[出典] "Endogenous protein tagging in medaka using a simplified CRISPR/Cas9 knock-in approach" Seleit A, Aulehla A, Paix A (EMBL). bioRxiv. 2021-07-29 [プレプリント] https://doi.org/10.1101/2021.07.29.454295
 著者らは,メダカ (Oryzias latipes )において,CRISPR/Cas9による相同組換え修復を介した内在性タンパク質のタギングのために,簡略,高効率で,かつ,正確なCRISPR/Cas9ノックイン法を開発した.
  • 蛍光レポーター配列を含むPCR増幅ドナー断片をビオチン化し,短い (30-40bp)ホモロジーアームに挟んで使用することで,クローニングやin vivo 線形化を不要にした.
  • この手法により,高効率なF0ターゲティングおよび生殖細胞への伝達を実現した.
  • 6種類の新規ノックイン系統を作出し,それぞれの特徴を明らかにした.WGSおよび標的とした遺伝子座のサンガーシーケンシングにより,標的遺伝子座でのみシングルコピーの組み込みが進行したことを確認した.

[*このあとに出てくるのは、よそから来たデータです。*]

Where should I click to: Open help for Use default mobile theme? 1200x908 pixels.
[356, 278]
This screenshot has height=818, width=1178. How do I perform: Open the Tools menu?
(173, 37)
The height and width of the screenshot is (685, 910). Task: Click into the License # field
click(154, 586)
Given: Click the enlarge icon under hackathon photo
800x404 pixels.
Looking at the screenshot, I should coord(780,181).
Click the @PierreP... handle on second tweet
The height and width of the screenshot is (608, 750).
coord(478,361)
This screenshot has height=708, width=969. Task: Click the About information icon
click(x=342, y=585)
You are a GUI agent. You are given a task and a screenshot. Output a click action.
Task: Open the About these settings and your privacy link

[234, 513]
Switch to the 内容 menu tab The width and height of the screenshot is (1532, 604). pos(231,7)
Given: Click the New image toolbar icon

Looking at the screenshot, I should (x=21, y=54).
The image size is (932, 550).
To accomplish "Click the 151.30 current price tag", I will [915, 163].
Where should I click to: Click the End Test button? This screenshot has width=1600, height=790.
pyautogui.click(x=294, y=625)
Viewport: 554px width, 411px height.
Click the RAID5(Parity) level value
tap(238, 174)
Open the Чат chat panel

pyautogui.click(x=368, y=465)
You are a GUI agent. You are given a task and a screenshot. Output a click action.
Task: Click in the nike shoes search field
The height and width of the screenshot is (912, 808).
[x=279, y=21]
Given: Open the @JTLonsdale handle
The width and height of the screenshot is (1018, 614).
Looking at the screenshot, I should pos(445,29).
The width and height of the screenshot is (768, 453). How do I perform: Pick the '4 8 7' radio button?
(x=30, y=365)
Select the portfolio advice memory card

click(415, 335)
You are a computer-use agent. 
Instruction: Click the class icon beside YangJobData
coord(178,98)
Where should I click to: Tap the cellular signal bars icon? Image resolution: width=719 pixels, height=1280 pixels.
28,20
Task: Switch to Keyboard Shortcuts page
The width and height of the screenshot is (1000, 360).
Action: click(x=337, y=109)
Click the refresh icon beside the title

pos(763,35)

  • ノックイン系統は,内在性のユビキタスな核標識や組織特異的なレポーターを生成するだけでなく,細胞内輸送やストレス顆粒 (stress granule)形成などの細胞プロセスを胚発生期に4Dで記録することを可能にし,メダカで利用可能な遺伝学的ツールキットを大幅に拡張した.
  • 特に,内因性のmScarlet-pcna ノックイン系統が,任意の組織または器官における増殖細胞のラベリングおよび内因性細胞周期レポーターとして機能することを示した.